SLC under the spotlight

Wednesday, 30 May 2018 00:00 -     - {{hitsCtrl.values.hits}}

With Sri Lanka Cricket elections set to take place on 31 May, like clockwork, matters long swept under the carpet have slowly but surely begun creeping back into public discourse. 

Thilanga Sumathipala’s legitimacy as a candidate for SLC presidency, with his well-known familial links to the country’s gambling industry, has once again been bandied about in the spotlight. 

Nishantha Ranatunga, with an infamously checkered history himself, is also a candidate for the post and has gone so far as to petition the courts to halt Sumathipala’s trudge towards an inevitable consecutive election win - on what grounds though, is up for speculation.

In the midst of all this, SLC has also been mired in fixing controversies both domestically and internationally. A match-fixing case involving Panadura SC and Kalutara PCC has been under the media’s glare as of late, with it coming to light that SLC had for four months been sitting on a ministerial report explicitly implicating high ranking officials at both clubs - as well as an SLC Executive Committee member - in the affair. A year and a half on from when the allegations first came to light, SLC last week commissioned its third independent inquiry into the matter, which will hopefully bring this saga to a satisfactory conclusion.

That laboured journey towards the truth has been brought into stark contrast by the swiftness with which the cricket board has looked to address allegations brought forward in a recent Al Jazeera documentary titled ‘Cricket’s match-fixers’, which purported to show that two Test pitches in Galle had been doctored for the benefit of bettors in 2017 and 2016. After the documentary aired over the weekend, SLC scarcely wasted any time in going into damage control mode. 

First, an emergency ExCo meeting was called, where it was decided that SLC would offer full cooperation to the International Cricket Council’s investigation into the matter. And even though SLC was told by the ICC to abstain from conducting an investigation of their own, such was the desire to clear the name of Sri Lanka Cricket, that the board outsourced a separate investigation to the Police’s Criminal Investigation Department. 

On top of this, the three individuals named in the documentary, despite not having any formal charges brought against them, were suspended by SLC until the end of the ICC investigation. Even the Stadium Manager at Galle, who was not named in the documentary, is being transferred as SLC don’t want any suspicion ahead of South Africa touring in July.

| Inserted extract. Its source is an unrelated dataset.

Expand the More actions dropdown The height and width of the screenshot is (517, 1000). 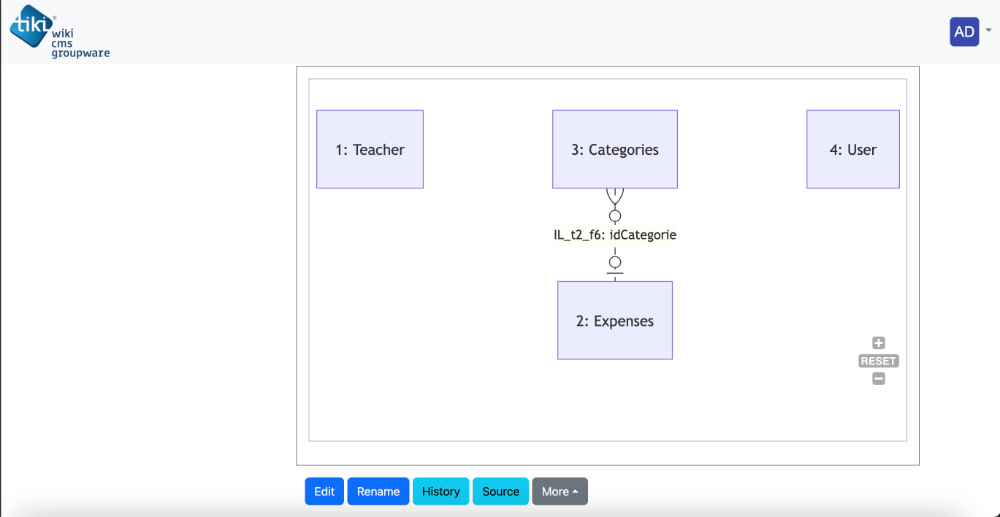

In a nutshell, SLC’s response to the Al Jazeera investigative piece was exemplary and completely above board. Which only serves to make a mockery of the snail’s pace with which the Panadura/Kalutara match-fixing issue has been handled.

When questioned as to why the board had not taken action since January - when the last ministerial report was handed to them - it was claimed that they had been busy with other affairs such as local government elections and the Nidahas Trophy.

Such lame excuses aside, it does warrant the question, does SLC only take swift action when it’s a story with international implications, or is it only when they genuinely feel like they have nothing to hide? Either way, SLC’s unhesitating reaction to these Al Jazeera allegations has now set a precedent, which they must be held to during any further scandals going forward.